How does it work with fillable PDFs?

DocAccess supports fillable PDFs by providing an accessible HTML version for reading, navigation, translation, and understanding the form content. Users can still download or open the original PDF to complete and submit the form in their PDF viewer. This ensures the form content is accessible, while preserving existing submission workflows. For more information, view the example PDF form.

Will DocAccess work on unpublished, searchable documents? Or does it only work on published documents?

DocAccess only works with publicly accessible document links.

  • It can process:

    • PDFs and other documents that are public on the web (anyone can access the URL).

    • Publicly linked documents on your own site or external sites you link to.

  • It cannot currently process:

    • Documents on intranets, behind logins, or otherwise not publicly accessible.

    • “Unpublished” documents that are not reachable through a public URL

The team is working on expanding to intranet/private environments, but the capability is not available yet.

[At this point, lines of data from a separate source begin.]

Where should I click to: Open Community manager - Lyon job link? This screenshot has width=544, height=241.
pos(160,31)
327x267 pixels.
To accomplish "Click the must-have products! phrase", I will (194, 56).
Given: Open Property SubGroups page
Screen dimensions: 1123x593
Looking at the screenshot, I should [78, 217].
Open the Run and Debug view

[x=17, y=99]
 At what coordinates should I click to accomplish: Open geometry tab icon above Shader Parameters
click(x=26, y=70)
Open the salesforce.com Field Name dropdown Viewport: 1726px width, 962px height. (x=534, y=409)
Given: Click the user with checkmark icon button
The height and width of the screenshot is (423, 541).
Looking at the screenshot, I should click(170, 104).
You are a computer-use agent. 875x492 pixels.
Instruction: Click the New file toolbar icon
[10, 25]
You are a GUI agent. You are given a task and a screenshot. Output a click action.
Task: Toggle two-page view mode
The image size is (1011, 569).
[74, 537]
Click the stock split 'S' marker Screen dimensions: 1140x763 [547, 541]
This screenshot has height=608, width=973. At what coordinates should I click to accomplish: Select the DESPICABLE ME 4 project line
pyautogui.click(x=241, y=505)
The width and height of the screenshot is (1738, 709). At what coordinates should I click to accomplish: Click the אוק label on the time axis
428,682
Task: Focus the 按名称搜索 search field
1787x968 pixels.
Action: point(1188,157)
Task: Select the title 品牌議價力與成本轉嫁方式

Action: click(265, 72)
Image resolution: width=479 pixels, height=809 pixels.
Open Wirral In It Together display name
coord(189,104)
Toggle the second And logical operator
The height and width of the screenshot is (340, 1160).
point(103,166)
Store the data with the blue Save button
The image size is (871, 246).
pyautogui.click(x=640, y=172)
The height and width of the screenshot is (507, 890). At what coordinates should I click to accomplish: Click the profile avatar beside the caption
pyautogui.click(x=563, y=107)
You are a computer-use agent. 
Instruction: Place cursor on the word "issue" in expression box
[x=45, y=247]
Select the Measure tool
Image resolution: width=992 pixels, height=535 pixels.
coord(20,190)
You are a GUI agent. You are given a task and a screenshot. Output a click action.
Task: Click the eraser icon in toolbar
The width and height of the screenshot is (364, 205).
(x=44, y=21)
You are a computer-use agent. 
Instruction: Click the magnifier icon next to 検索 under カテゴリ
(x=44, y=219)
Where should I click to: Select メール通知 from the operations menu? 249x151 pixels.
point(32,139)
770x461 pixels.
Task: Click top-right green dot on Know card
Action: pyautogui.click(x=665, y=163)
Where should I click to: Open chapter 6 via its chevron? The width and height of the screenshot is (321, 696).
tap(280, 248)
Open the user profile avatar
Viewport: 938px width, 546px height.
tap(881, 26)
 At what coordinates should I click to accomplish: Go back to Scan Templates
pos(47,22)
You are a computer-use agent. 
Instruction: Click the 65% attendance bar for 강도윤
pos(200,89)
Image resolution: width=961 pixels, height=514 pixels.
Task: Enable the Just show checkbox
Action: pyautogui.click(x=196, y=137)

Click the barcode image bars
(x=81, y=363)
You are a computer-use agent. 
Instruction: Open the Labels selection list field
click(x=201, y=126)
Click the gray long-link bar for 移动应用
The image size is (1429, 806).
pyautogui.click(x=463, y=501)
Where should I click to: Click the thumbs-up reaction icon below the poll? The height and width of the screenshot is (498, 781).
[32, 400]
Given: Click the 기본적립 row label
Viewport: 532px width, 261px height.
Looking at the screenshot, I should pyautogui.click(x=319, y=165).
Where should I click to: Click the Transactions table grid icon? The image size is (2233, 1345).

Does DocAccess bypass intranet restrictions and allow access to intranet documents?

No. DocAccess does not bypass intranet restrictions or expose private content.

  • DocAccess can only activate on publicly accessible document links.

  • If a PDF is on an intranet, behind a login, VPN, or any access control, DocAccess cannot retrieve or process it.

  • It does not circumvent authentication, firewalls, or permissions in any way.

So if a document is restricted to your intranet, it will remain restricted; DocAccess will not make it publicly available or accessible from outside your environment.

Does DocAccess support Microsoft Single Sign-On?

Yes. DocAccess supports SSO

If it’s possible to provide some more details about how the AI part of the tool works, I’d like to include that in my briefing to our leadership and Board.

  • DocAccess uses AI in a few focused places to turn PDFs into an accessible, interactive experience, without requiring manual remediation for most documents:

    • PDF - Accessible HTML transcript generation

  • AI helps interpret layout/structure (headings, lists, reading order), extract text (including from scanned PDFs through OCR), and produce WCAG 2.1 AA friendly HTML output.

    • Image Understanding + Alt text

  • For figures, charts, maps, and other visuals, AI generates descriptive alternative text for the transcript view (and can incorporate any existing PDF alt text where available).

    • Complexity detection + routing

  • AI flags pages that are likely high complexity (dense tables, diagrams, low-quality scans, handwriting) so they can recive additional review/handling. Often including human accessibility specialist review at no extra cost.

    • Ask questions

  • AI powers the feature that lets end users ask natural-language questions about a document and get answers grounded in that documents content. Its designed to work even with typos and in multiple languages.

    • Translation workflow

  • AI supports on-the-fly translation of the accessible transcript into over 150 languages using Google Translate, with prioritization based on languages commonly spoken in the service area.

    • Change detection + reprocessing triggers

  • When a PDF changes at the same URL, the system detects the change and automatically initiates reprocessing so the transcript stays current.